Sunday, March 30, 2014

  • Sunday, March 30, 2014
  • Elder of Ziyon
Jodi Rudoren's latest dispatch in the New York Times painstakingly attempts to give equal weight to  a terrorist murderer and the the Holocaust survivor victim's family.

Well, not really. The terrorist gets about 25 paragraphs and the victims less than half that.

Muqdad Salah is a man in a hurry.

He inhales food, and bristles at lateness. His wife, Kefaya, said he expected her to make rooms immaculate immediately, “like a magician.” They married in November, and he is already pressing her to start fertility treatments.

“I want a son — or a daughter — I want someone to inherit me,” said Mr. Salah, 47, one of 78 long-serving Palestinian prisoners freed from Israeli jails as part of the American-brokered peace talks that started last summer.

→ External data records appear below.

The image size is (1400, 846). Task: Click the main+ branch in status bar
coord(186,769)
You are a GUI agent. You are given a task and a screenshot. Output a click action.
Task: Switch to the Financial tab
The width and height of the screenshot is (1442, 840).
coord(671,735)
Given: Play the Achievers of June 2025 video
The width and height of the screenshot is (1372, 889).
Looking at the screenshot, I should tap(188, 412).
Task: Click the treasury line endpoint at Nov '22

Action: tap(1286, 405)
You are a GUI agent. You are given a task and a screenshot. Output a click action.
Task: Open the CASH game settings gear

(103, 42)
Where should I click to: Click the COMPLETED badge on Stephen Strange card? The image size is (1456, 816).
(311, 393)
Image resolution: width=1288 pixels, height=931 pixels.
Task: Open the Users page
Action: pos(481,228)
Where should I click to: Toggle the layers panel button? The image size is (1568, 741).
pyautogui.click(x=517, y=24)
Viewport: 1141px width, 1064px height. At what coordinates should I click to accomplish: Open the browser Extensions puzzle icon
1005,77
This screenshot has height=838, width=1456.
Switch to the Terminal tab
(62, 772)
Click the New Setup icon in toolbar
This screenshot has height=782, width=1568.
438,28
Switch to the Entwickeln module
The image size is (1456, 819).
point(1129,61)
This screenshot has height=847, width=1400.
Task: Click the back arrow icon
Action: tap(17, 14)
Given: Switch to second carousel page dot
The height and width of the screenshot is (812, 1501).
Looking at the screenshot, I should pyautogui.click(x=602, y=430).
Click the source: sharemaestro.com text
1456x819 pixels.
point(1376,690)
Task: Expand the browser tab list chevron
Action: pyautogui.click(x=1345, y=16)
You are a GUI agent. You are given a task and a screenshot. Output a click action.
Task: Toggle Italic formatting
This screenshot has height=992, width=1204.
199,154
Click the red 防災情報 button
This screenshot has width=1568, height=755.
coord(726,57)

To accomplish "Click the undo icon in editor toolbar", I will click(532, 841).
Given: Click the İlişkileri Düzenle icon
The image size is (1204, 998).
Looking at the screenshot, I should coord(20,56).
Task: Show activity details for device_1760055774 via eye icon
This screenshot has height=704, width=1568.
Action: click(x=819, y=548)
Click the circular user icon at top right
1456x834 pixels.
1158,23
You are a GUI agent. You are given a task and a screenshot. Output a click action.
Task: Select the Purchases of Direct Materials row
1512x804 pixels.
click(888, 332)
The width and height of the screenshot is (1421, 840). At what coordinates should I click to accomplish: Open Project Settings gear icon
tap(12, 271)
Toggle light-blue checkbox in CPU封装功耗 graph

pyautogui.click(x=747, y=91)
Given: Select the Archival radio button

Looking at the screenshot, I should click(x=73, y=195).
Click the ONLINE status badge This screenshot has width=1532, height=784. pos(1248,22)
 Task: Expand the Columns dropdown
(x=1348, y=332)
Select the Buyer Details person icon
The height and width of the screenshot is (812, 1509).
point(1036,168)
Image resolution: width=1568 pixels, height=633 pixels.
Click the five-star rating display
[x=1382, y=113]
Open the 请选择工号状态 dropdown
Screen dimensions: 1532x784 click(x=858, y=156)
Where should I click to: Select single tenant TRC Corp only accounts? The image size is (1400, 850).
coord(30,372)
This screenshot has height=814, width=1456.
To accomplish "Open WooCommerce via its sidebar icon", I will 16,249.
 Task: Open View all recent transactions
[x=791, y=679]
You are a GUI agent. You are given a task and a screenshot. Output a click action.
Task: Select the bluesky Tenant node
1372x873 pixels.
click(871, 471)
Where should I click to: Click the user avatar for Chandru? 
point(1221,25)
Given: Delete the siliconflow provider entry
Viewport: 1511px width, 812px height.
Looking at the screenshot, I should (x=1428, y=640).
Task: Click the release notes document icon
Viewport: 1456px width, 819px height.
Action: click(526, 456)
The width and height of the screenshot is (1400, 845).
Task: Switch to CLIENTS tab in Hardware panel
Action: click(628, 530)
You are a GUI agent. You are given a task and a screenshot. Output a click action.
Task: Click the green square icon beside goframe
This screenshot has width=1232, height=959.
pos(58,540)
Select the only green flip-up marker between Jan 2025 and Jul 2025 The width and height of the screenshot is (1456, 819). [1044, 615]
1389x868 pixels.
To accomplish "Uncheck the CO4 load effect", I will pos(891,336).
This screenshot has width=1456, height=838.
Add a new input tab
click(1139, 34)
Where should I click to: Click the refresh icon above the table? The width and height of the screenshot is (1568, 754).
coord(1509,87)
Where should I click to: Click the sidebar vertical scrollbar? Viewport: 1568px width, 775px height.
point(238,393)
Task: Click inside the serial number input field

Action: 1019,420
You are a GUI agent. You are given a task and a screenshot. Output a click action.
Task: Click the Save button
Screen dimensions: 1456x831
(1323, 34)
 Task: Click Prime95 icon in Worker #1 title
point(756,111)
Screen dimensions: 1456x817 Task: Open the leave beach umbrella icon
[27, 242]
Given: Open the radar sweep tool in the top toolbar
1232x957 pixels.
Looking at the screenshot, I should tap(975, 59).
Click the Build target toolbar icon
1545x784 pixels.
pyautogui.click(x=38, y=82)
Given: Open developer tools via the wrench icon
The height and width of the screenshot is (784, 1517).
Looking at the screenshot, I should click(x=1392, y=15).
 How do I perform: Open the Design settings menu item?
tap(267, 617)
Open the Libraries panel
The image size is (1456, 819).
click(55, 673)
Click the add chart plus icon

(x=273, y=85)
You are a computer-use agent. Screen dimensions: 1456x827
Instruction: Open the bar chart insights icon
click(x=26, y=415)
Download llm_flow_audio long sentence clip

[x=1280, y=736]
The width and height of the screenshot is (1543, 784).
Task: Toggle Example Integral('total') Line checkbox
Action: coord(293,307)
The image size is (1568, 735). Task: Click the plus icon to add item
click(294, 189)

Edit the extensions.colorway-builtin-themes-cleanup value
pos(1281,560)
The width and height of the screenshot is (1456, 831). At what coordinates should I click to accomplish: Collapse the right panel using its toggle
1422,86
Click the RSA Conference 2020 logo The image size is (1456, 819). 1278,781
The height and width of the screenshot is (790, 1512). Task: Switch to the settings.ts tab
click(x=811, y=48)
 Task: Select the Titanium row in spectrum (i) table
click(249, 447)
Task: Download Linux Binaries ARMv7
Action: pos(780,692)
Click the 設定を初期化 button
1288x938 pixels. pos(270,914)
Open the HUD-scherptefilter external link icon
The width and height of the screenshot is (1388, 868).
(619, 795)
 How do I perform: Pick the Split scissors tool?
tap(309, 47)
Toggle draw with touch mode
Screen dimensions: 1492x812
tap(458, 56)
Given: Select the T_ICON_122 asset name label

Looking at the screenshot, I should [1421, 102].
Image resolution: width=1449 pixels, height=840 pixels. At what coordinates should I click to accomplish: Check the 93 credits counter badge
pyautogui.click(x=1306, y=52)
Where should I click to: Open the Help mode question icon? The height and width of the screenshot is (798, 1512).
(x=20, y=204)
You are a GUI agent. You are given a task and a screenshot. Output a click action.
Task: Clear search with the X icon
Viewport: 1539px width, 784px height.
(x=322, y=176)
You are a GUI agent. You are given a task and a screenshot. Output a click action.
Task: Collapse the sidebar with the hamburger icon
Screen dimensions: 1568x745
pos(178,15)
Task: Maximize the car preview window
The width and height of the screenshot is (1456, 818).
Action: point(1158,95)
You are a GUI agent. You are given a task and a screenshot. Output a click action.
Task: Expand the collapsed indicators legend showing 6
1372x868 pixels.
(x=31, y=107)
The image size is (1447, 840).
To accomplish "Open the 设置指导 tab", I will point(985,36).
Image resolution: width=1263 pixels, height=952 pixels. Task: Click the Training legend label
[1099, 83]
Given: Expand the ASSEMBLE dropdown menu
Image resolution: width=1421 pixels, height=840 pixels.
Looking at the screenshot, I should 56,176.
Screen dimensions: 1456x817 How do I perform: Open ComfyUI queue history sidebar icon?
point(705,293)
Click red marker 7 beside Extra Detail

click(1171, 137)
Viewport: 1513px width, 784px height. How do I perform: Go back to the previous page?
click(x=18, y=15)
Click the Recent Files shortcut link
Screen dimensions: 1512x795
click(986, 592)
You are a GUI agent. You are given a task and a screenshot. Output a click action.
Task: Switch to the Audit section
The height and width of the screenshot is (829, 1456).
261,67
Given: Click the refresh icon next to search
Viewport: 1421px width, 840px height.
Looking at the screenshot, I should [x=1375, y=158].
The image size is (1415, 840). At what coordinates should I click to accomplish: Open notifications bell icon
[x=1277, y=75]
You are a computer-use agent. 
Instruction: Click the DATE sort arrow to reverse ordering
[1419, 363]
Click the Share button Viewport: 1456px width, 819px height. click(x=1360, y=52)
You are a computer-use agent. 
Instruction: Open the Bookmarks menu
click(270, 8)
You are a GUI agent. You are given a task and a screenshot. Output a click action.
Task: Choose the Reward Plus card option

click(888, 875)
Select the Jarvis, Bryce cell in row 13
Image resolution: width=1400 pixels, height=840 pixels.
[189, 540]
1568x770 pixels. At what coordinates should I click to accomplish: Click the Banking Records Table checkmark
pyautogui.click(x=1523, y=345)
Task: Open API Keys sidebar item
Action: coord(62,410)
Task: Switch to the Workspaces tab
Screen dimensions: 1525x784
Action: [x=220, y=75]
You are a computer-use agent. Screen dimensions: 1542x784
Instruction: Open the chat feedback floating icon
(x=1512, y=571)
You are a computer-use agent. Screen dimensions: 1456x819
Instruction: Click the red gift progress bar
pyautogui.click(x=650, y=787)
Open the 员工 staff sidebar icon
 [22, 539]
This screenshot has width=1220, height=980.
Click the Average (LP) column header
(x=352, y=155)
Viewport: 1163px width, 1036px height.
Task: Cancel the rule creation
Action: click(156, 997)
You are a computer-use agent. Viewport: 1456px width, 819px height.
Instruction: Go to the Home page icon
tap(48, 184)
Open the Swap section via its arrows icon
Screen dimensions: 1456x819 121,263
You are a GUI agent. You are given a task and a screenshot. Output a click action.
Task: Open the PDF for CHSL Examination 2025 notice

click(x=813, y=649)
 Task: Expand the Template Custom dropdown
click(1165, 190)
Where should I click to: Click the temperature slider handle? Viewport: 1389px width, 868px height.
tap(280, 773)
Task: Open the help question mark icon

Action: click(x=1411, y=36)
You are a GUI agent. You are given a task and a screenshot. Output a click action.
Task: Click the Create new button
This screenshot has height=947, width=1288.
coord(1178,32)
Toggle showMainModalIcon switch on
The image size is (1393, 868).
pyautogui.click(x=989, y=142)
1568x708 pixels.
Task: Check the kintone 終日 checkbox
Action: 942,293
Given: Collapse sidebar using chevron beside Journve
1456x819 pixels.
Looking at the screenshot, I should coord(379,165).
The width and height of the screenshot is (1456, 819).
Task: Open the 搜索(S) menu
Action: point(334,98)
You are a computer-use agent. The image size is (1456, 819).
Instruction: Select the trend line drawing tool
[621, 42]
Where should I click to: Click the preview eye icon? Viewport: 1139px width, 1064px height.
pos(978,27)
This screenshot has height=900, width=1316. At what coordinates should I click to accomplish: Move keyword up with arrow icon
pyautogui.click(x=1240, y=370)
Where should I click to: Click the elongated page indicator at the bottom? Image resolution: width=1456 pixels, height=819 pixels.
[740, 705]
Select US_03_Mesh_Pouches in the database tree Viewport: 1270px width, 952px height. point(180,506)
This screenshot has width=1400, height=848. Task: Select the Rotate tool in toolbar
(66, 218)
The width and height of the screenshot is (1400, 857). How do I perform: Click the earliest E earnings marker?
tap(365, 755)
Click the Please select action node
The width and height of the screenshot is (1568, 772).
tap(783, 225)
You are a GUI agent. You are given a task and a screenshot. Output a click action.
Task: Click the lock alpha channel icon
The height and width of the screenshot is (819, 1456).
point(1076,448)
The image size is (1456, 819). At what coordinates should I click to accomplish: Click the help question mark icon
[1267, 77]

“Many times I dreamed of it in prison: I saw this house and the children, playing with toys,” he added. “I dream more now. I don’t want 10 — two is enough for me. I want to give all my energy to them.”

It has been seven months since Mr. Salah was welcomed before dawn by a cacophonous crowd in this village of 4,000 near the Palestinian financial hub of Nablus. It has been two decades since he killed Israel Tenenbaum, 72, a Holocaust survivor and security guard at a beach hotel 20 miles away in Netanya, hitting him on the side of the head with a metal rod.

For Mr. Tenenbaum’s daughter, Esti Harris, the release has only revived years of agonizing over whether her father suffered. “Did he see a person hovering over him?” she asked. “Was he in pain for that split second? Every night I would think about it before falling asleep, about that man above my father.”

Demonized as terrorists by Israelis and lionized as freedom fighters by Palestinians, prisoners like Mr. Salah have become a flash point in the troubled peace talks, whose continuation hinges on whether a promised fourth group is let go in the coming days. Amid the charged debate, these middle-aged men — 69 of them convicted of murder, 54 escaping life sentences — have begun to rebuild disrupted lives. They are earning their first driver’s licenses, leveraging $50,000 grants from the Palestinian Authority to build apartments or start businesses, searching for wives and struggling to start families.

Mr. Salah was flush with more than $100,000 saved from the Palestinian Authority’s monthly payments to prisoners’ families. He remodeled and refurnished his mother’s home. He bulldozed the rocky slope out back and built a 2,400-square-foot pen for livestock. He invested in a Nablus money-changing storefront in December, and, last month, bought his first car, a silver 2007 Kia Pride.

But he still wakes at 5 a.m., as he had to for the prison count. He makes coffee in an electric kettle like the one he had in his cell.

...He is not allowed beyond Burqa and Nablus for a year, or to leave the West Bank for 10 years.

“I’m getting bored,” he said, sitting in his salon under a framed portrait of himself in a quasi-military uniform bearing the honorary rank of brigadier general. “I want to travel. I want to see people. I want to breathe the air, I want to walk.”

The 78 released prisoners have complained to the Palestinian Authority that the $50,000 grants and monthly payments — Mr. Salah gets about $1,800 — are not enough to buy apartments.

Their health insurance covers in vitro fertilization, which Mr. Salah plans to pursue, but not dental. Lately, Mr. Salah, who smokes two packs of Marlboro Lights daily, has been having chest pains.
Isn't that terrible? In fact, look at the title of the slide show:


Aw, poor little murderers, released for no real reason except American pressure to have worthless peace talks!

Even worse:
“I wasn’t planning it,” said Mr. Salah, whose life sentence was later reduced to 32 years. “I didn’t intend to kill him.” Asked if he regretted it, Mr. Salah said, “Of course.”
Oh, really? But he didn't say a word of regret for killing him to the Arabs who greeted him rapturously for his murder of an elderly Jew. He didn't say one word of regret to those who were cheering him at his wedding while giving him money for his "heroism."

No, he only expresses regret when the New York Times asks him a leading question to further humanize a murderer.